§ WORK ITEM:
Each line of the data below must be reproduced without any change.
--- ENTRIES SHOWN Enclosed Below ---
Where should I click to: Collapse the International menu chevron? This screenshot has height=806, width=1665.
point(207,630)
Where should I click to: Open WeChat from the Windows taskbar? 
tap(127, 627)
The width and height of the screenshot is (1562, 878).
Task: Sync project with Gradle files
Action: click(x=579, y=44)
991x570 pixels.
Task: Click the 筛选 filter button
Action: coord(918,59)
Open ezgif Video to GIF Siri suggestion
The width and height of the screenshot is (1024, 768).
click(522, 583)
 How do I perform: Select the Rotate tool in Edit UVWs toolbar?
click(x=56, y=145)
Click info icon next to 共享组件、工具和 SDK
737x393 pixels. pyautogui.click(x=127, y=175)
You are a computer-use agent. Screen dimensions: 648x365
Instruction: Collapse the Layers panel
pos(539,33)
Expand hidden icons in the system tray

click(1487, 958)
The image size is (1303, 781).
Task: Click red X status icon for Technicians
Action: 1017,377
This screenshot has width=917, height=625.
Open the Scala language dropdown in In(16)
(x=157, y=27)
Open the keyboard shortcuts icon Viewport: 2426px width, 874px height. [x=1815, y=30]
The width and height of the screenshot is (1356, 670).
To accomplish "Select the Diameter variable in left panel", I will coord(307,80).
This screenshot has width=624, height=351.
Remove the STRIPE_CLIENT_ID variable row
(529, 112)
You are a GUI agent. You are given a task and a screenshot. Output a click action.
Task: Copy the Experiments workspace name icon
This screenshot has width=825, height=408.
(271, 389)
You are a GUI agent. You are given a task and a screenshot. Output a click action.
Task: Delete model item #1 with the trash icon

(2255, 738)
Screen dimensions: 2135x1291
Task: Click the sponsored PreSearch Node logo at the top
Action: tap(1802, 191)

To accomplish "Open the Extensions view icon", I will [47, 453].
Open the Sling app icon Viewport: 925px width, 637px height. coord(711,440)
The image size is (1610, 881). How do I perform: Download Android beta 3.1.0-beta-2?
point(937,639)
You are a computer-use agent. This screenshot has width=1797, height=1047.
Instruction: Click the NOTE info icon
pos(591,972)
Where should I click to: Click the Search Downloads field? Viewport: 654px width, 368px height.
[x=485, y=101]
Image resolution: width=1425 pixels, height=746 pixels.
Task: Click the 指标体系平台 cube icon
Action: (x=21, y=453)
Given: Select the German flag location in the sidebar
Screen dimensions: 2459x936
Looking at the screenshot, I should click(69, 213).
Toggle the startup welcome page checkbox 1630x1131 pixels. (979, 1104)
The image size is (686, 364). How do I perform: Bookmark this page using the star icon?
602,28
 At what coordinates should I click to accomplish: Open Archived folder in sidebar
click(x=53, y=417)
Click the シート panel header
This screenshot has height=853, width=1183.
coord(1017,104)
--- End of Enclosed ENTRIES SHOWN ---
§ RESPONSE FOR THIS EXERCISE:
Where should I click to: Collapse the International menu chevron? This screenshot has height=806, width=1665.
point(207,630)
Where should I click to: Open WeChat from the Windows taskbar? 
tap(127, 627)
The width and height of the screenshot is (1562, 878).
Task: Sync project with Gradle files
Action: click(x=579, y=44)
991x570 pixels.
Task: Click the 筛选 filter button
Action: coord(918,59)
Open ezgif Video to GIF Siri suggestion
The width and height of the screenshot is (1024, 768).
click(522, 583)
 How do I perform: Select the Rotate tool in Edit UVWs toolbar?
click(x=56, y=145)
Click info icon next to 共享组件、工具和 SDK
737x393 pixels. pyautogui.click(x=127, y=175)
You are a computer-use agent. Screen dimensions: 648x365
Instruction: Collapse the Layers panel
pos(539,33)
Expand hidden icons in the system tray

click(1487, 958)
The image size is (1303, 781).
Task: Click red X status icon for Technicians
Action: 1017,377
This screenshot has width=917, height=625.
Open the Scala language dropdown in In(16)
(x=157, y=27)
Open the keyboard shortcuts icon Viewport: 2426px width, 874px height. [x=1815, y=30]
The width and height of the screenshot is (1356, 670).
To accomplish "Select the Diameter variable in left panel", I will coord(307,80).
This screenshot has width=624, height=351.
Remove the STRIPE_CLIENT_ID variable row
(529, 112)
You are a GUI agent. You are given a task and a screenshot. Output a click action.
Task: Copy the Experiments workspace name icon
This screenshot has width=825, height=408.
(271, 389)
You are a GUI agent. You are given a task and a screenshot. Output a click action.
Task: Delete model item #1 with the trash icon

(2255, 738)
Screen dimensions: 2135x1291
Task: Click the sponsored PreSearch Node logo at the top
Action: tap(1802, 191)

To accomplish "Open the Extensions view icon", I will [47, 453].
Open the Sling app icon Viewport: 925px width, 637px height. coord(711,440)
The image size is (1610, 881). How do I perform: Download Android beta 3.1.0-beta-2?
point(937,639)
You are a computer-use agent. This screenshot has width=1797, height=1047.
Instruction: Click the NOTE info icon
pos(591,972)
Where should I click to: Click the Search Downloads field? Viewport: 654px width, 368px height.
[x=485, y=101]
Image resolution: width=1425 pixels, height=746 pixels.
Task: Click the 指标体系平台 cube icon
Action: (x=21, y=453)
Given: Select the German flag location in the sidebar
Screen dimensions: 2459x936
Looking at the screenshot, I should click(69, 213).
Toggle the startup welcome page checkbox 1630x1131 pixels. (979, 1104)
The image size is (686, 364). How do I perform: Bookmark this page using the star icon?
602,28
 At what coordinates should I click to accomplish: Open Archived folder in sidebar
click(x=53, y=417)
Click the シート panel header
This screenshot has height=853, width=1183.
coord(1017,104)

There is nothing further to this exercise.